About Us

I’ve had horses on and off since I was a kid. Several years back I wanted to take my daughter riding & was surprised to find so few venues where this was possible. The place where we ended up riding walked us in a line & had people on the ground walking along side us. Afterward I couldn’t shake how disappointed I was in how limited that ride was. So I started researching around.

I’d never interacted much with others in the equestrian community before starting this business. I just had my one horse & did my thing with him & never really wanted for more than that. What I came to realize, and not to step too hard on anyone’s toes, was that I don’t much like “horse people.” As a general rule (and in my opinion) they seem to make equestrian stuff a lot harder than it has to be. Between being entirely too particular about their horses and way peculiar about people interacting with their horses I just decided I wasn’t going to be about that life. I presume it has everything to do with the competition or show life or whatever. I was just never a fan of locking a horse in a stall & only letting them out occasionally rather than letting them be horses. Horse people always seem to be so protective & particular about their animals that they (again, my opinion) don’t allow them to be horses. They either keep them hemmed up in a stall or separated in an individual pasture. They’re quick to make every environment the horse is exposed to calm & quiet and end up sheltering the horse to the point that they get easily spooked & sometimes become quite a handful.

Put simply, horses are easy if you understand them. They are herd animals. They’re social & affectionate. Horses are prey animals & in being so they’re prone to flight when they get frightened but the key to addressing this is exposure. I remember once at a horse event, there was a woman standing by the port-a-potty’s fussing at everyone who let their door slam because her horse was in the arena & she didn’t want the noise to spook it. Obviously this is a bit extreme but it’s indicative of “horse people” mentality.

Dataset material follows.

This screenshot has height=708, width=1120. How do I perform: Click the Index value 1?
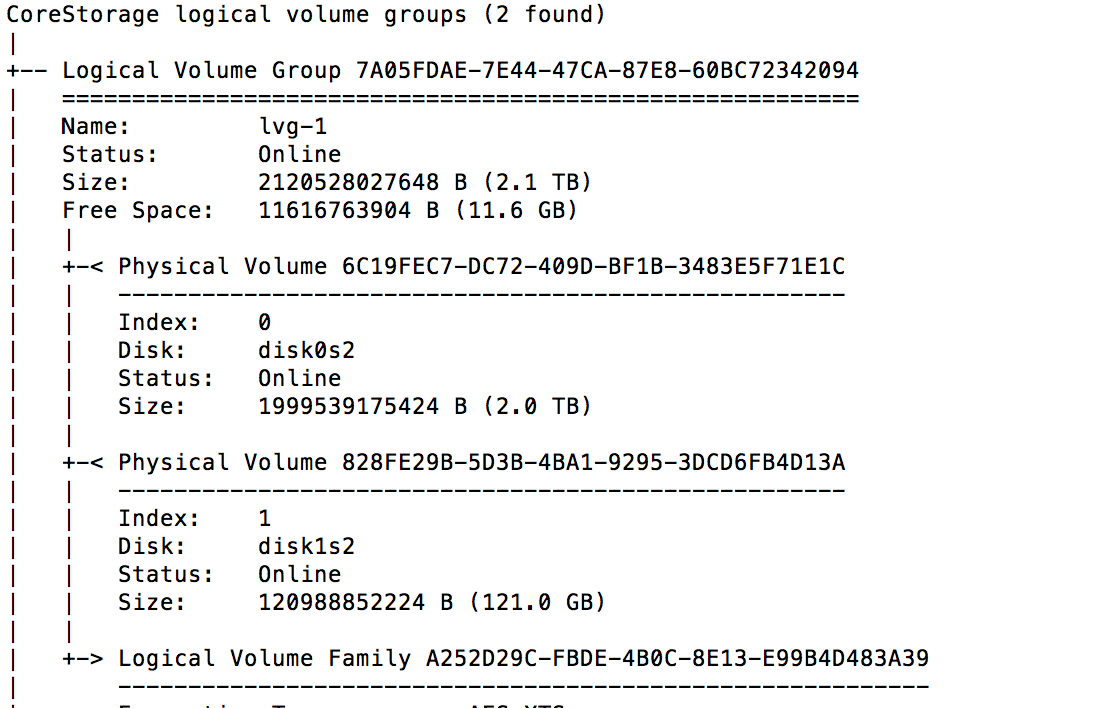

Our philosophy is simple. We let our horses be horses. We don’t separate them. Ever. We quarantine new arrivals obviously but in general we allow them to live as a herd. There are bite marks & kick marks here & there but that’s just horsey normal. They have to establish & enforce their hierarchy so we let them. Its proven widely successful no less. When we trail train a horse we have them face everything that scares them: Dogs, ponds, creeks, odd movements, other horses, people & even gun shots. We exercise a profound amount of patience & repetitive persistence. We do not let clients ride our horses on the trail until they (the horse) have gone through our paces & are deemed “bomb proof.”

I’ll give you an example of the payoff of our repetitive persistence perspective: A night time parade. 20-30 horses lined up to fall into the procession toward the end. 30 or so minutes of waiting our turn with marching bands, blaring music & fire truck sirens making all kinds of noise. Lots of horses started freaking out, getting unruly, nervous & acting out. Most of them had to be dismounted & walked around to settle them down. We had three of ours there as well. They stood still with our riders mounted & watched the procession pass by. Several other riders commented to us about how calm our horses were & how impressive it was. To me it instilled a sense of pride because we hadn’t done any special training or lessons. We just consistently expose our animals to life & remind them that all that noise & ruckus isn’t about them. They trust us to keep them safe & we trust them to behave & take care of us as riders.

Every dime that is earned through our guided trail rides, horse transports, and boarding stays on the farm to care for the animals. Every animal on that farm is a rescue from one place or another & our model is to fatten them up, train them under saddle & have them earn their keep in some capacity. We make zero profit from them. I don’t use any of my personal salary toward that farm. The work that the horses do being ridden on the trails support them 100%. We’re not a “horse rescue”… all of our horses just happen to be rescues. If you would like to donate to our farm, click here. 100% of it will go to the care of the animals. If you don’t use PayPal just send us a message & we can e-mail you an invoice for your donation.

We have a simplistic approach to a minimalist lifestyle and we enjoy making lasting relationships in the community we serve. If you’ll give us a chance, we’ll do right by you every time.